BEGIN
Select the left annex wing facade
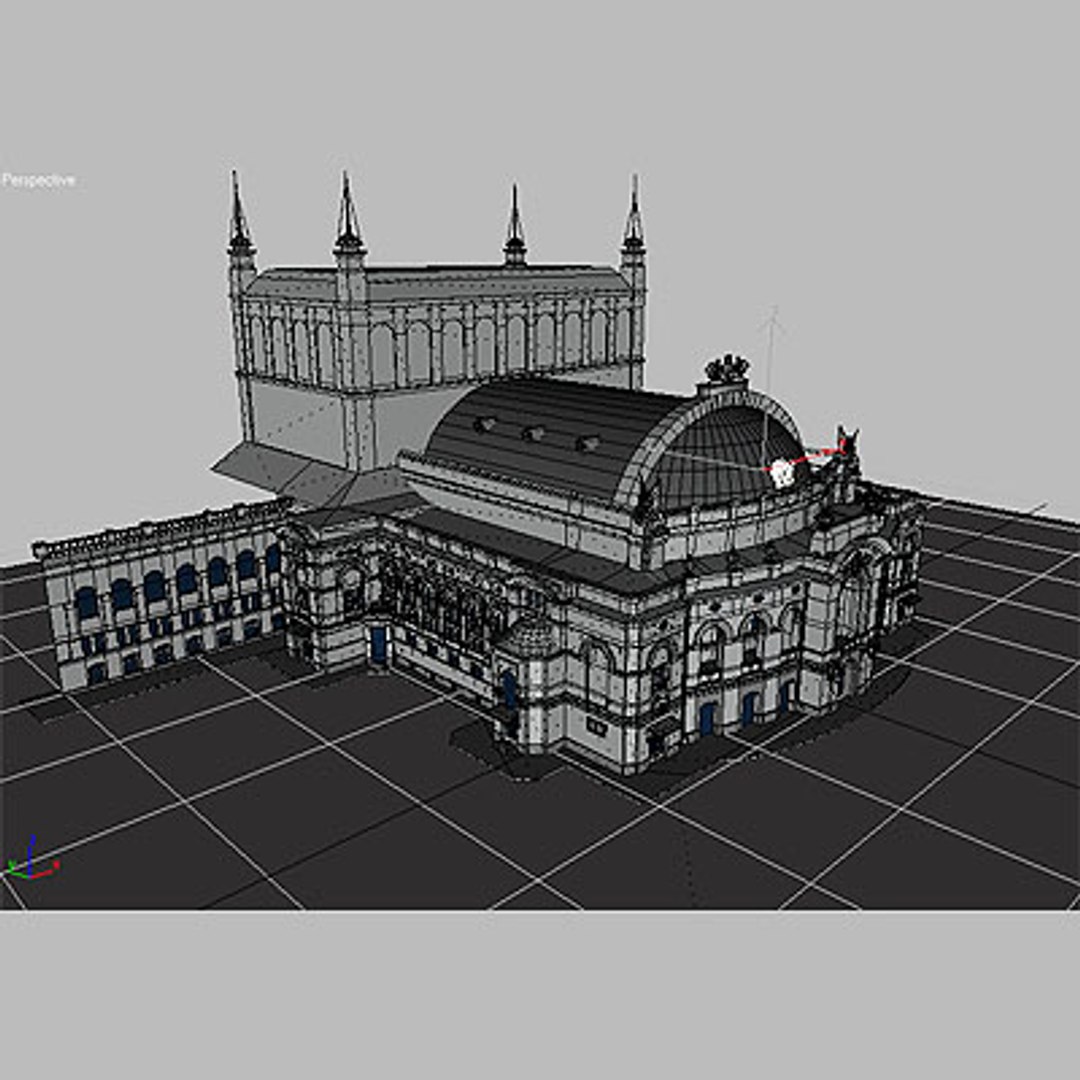162,594
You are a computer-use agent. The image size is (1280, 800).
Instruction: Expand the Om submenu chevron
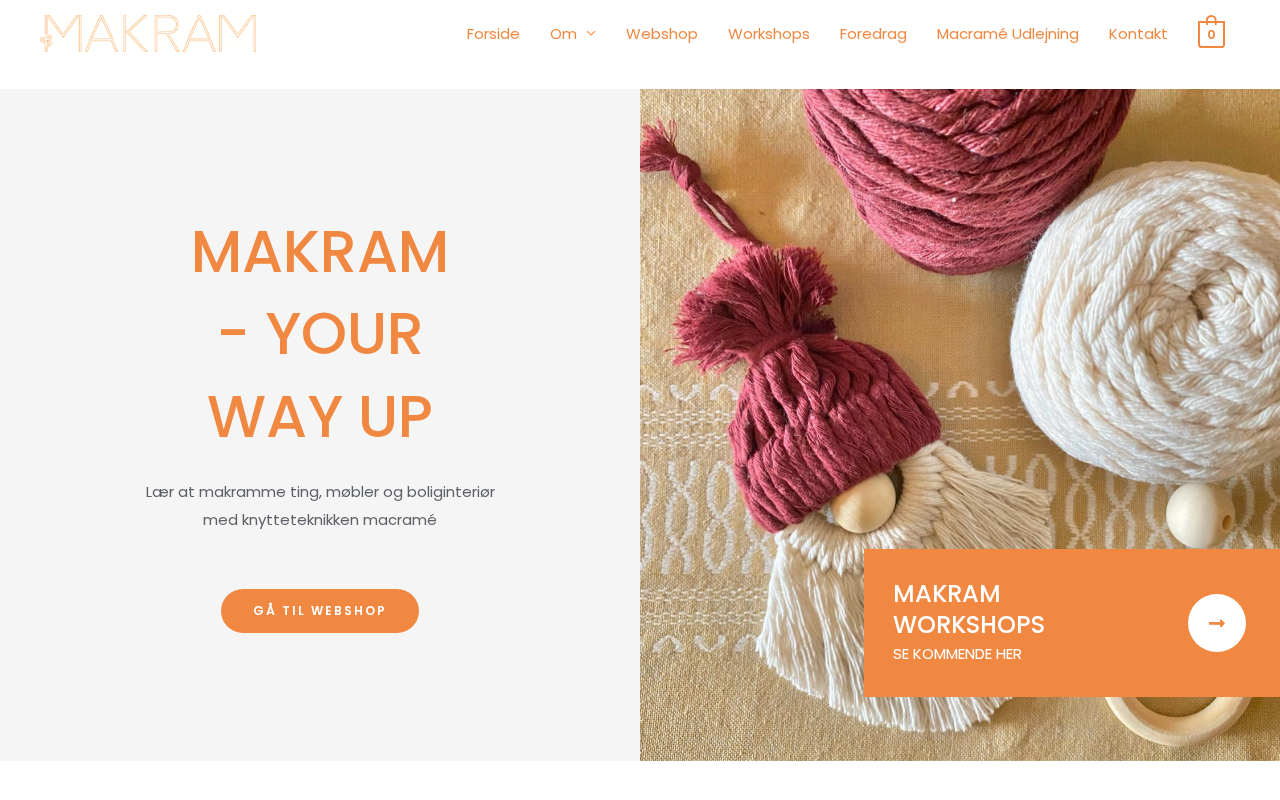click(591, 34)
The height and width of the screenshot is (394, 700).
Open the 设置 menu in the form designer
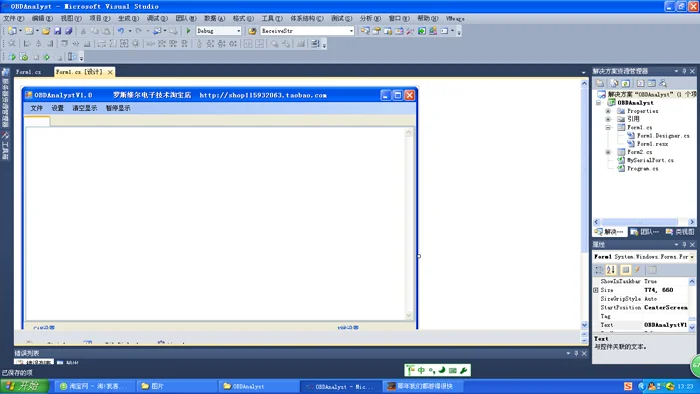(x=58, y=108)
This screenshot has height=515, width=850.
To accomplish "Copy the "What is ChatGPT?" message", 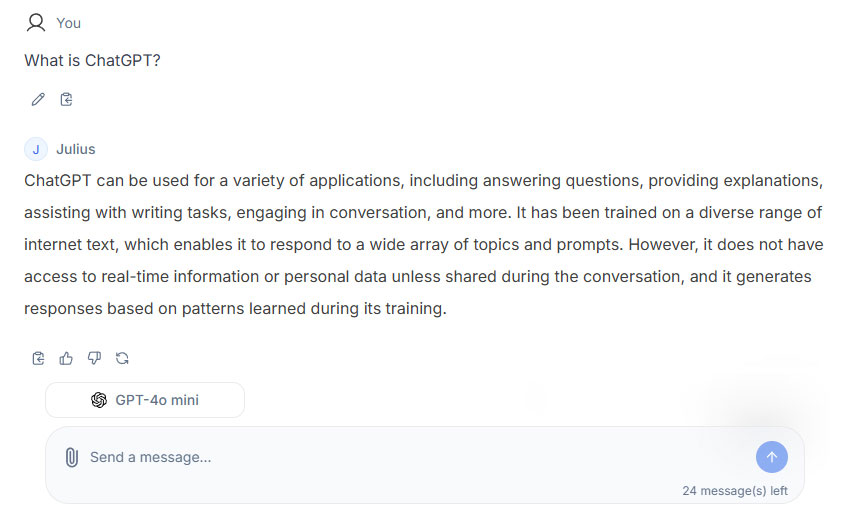I will pyautogui.click(x=66, y=99).
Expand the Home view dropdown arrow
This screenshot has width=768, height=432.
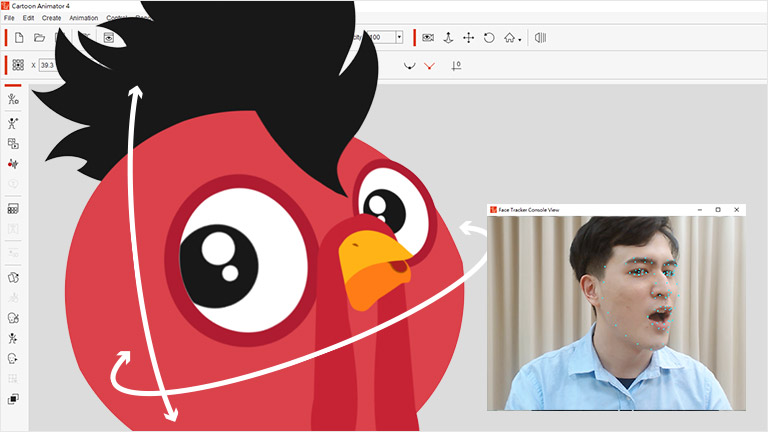coord(520,40)
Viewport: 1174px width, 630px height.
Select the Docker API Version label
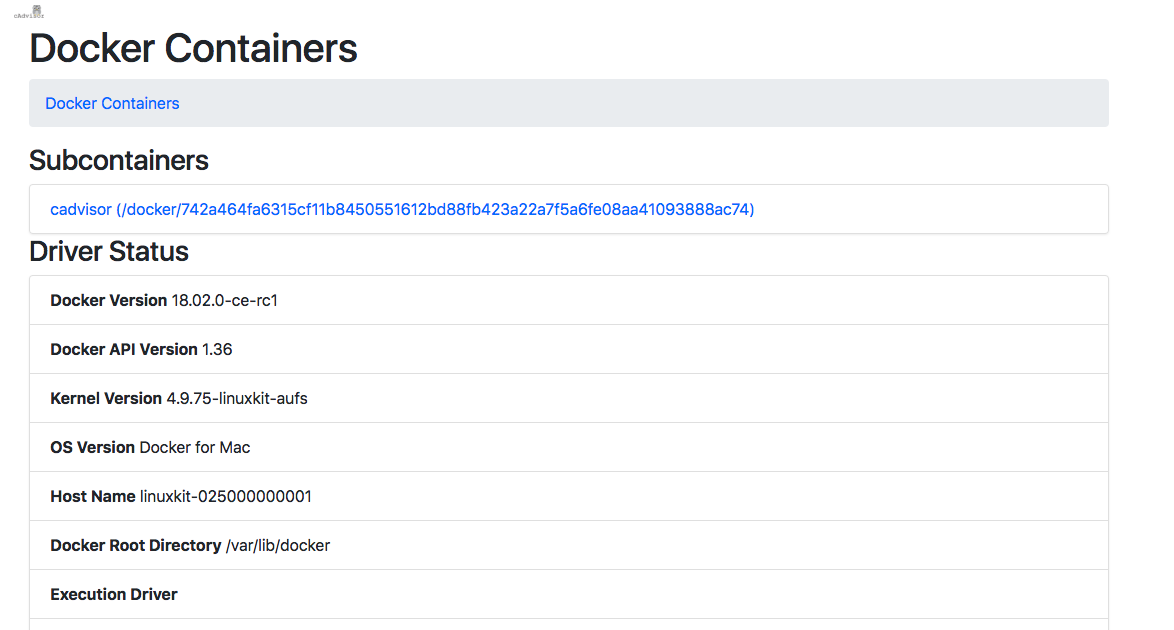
END
## Exercise details
Take the line with "Expand the Home view dropdown arrow" and every line after it through the end of the data, and write only them out exactly, leaving out the pictures.

## Completed task
Expand the Home view dropdown arrow
This screenshot has width=768, height=432.
coord(520,40)
Viewport: 1174px width, 630px height.
Select the Docker API Version label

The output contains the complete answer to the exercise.